[Dataset listing]
:::::
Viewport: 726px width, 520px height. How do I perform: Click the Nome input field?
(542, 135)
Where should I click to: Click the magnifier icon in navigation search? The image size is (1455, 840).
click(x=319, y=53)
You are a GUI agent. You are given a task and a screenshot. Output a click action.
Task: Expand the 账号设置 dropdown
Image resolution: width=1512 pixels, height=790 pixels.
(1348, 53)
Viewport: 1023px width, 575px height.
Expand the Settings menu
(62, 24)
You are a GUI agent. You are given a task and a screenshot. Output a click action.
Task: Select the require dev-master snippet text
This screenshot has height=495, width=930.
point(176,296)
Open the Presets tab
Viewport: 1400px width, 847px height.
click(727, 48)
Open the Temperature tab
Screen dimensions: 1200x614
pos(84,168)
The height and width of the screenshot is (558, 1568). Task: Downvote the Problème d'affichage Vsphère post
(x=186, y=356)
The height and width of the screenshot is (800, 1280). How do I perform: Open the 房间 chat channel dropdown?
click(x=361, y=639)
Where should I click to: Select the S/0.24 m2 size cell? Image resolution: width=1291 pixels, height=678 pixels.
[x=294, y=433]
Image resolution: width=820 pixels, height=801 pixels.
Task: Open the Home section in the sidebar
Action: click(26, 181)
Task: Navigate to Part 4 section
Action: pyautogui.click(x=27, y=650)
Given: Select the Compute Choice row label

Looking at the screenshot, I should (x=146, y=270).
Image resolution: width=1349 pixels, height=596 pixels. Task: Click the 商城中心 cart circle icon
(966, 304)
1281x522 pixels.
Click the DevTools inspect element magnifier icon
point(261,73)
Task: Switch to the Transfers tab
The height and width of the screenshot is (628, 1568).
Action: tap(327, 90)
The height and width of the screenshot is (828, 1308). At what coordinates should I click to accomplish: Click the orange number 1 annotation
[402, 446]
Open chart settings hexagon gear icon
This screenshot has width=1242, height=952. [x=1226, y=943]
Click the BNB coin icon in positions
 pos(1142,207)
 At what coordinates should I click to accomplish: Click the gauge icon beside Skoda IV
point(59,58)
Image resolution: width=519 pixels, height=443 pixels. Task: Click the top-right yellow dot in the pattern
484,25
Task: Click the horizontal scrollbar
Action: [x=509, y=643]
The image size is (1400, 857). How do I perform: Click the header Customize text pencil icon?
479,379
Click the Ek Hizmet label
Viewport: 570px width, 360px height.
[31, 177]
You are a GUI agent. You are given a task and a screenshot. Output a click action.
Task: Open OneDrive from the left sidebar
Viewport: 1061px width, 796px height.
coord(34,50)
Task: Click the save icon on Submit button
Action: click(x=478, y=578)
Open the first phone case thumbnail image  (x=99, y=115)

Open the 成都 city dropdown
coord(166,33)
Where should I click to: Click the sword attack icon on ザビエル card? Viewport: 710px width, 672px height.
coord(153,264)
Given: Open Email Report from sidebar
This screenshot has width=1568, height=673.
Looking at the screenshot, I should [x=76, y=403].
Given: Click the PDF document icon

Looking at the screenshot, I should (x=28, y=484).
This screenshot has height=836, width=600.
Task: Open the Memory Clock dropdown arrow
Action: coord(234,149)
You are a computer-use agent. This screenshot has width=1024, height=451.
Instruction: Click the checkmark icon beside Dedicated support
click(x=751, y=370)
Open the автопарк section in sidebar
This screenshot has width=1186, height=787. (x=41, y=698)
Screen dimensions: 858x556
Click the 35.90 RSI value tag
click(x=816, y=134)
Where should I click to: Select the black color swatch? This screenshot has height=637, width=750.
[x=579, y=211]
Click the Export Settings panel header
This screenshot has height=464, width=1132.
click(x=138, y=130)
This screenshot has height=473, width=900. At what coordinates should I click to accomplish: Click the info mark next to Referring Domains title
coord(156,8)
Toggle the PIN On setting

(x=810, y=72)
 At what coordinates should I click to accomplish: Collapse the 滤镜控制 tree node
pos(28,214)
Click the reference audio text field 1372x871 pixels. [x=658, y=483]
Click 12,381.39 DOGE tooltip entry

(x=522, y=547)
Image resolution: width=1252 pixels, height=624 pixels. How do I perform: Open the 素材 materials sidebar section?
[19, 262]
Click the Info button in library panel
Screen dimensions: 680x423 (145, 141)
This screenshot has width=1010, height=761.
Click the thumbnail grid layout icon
:::::
Requirements
Reproduce verbatim every line of the listing from the one containing "Screen dimensions: 858x556" through the end of the listing, with both ends included.

Response to this task
Screen dimensions: 858x556
Click the 35.90 RSI value tag
click(x=816, y=134)
Where should I click to: Select the black color swatch? This screenshot has height=637, width=750.
[x=579, y=211]
Click the Export Settings panel header
This screenshot has height=464, width=1132.
click(x=138, y=130)
This screenshot has height=473, width=900. At what coordinates should I click to accomplish: Click the info mark next to Referring Domains title
coord(156,8)
Toggle the PIN On setting

(x=810, y=72)
 At what coordinates should I click to accomplish: Collapse the 滤镜控制 tree node
pos(28,214)
Click the reference audio text field 1372x871 pixels. [x=658, y=483]
Click 12,381.39 DOGE tooltip entry

(x=522, y=547)
Image resolution: width=1252 pixels, height=624 pixels. How do I perform: Open the 素材 materials sidebar section?
[19, 262]
Click the Info button in library panel
Screen dimensions: 680x423 (145, 141)
This screenshot has width=1010, height=761.
Click the thumbnail grid layout icon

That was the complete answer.